START TASK DATA

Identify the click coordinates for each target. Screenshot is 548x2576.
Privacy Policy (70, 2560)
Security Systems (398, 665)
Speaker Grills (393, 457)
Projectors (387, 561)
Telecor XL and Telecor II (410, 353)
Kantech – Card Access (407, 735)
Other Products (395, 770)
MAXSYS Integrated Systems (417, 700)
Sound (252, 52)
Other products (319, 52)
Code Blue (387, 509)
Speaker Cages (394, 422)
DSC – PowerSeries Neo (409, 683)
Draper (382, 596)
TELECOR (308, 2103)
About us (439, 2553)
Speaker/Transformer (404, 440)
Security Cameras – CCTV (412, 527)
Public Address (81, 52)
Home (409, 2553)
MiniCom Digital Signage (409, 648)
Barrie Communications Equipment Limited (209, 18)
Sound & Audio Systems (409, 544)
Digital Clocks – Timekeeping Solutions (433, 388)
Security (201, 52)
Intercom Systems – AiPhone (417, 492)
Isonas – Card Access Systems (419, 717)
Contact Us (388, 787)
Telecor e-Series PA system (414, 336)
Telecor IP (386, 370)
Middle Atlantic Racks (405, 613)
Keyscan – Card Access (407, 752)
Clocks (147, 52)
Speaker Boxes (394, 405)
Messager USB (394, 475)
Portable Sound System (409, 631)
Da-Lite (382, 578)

END TASK DATA

> EXERCISE AIM
Retype the data exactly as given.

> RESPONSE BELOW
Identify the click coordinates for each target. Screenshot is 548x2576.
Privacy Policy (70, 2560)
Security Systems (398, 665)
Speaker Grills (393, 457)
Projectors (387, 561)
Telecor XL and Telecor II (410, 353)
Kantech – Card Access (407, 735)
Other Products (395, 770)
MAXSYS Integrated Systems (417, 700)
Sound (252, 52)
Other products (319, 52)
Code Blue (387, 509)
Speaker Cages (394, 422)
DSC – PowerSeries Neo (409, 683)
Draper (382, 596)
TELECOR (308, 2103)
About us (439, 2553)
Speaker/Transformer (404, 440)
Security Cameras – CCTV (412, 527)
Public Address (81, 52)
Home (409, 2553)
MiniCom Digital Signage (409, 648)
Barrie Communications Equipment Limited (209, 18)
Sound & Audio Systems (409, 544)
Digital Clocks – Timekeeping Solutions (433, 388)
Security (201, 52)
Intercom Systems – AiPhone (417, 492)
Isonas – Card Access Systems (419, 717)
Contact Us (388, 787)
Telecor e-Series PA system (414, 336)
Telecor IP (386, 370)
Middle Atlantic Racks (405, 613)
Keyscan – Card Access (407, 752)
Clocks (147, 52)
Speaker Boxes (394, 405)
Messager USB (394, 475)
Portable Sound System (409, 631)
Da-Lite (382, 578)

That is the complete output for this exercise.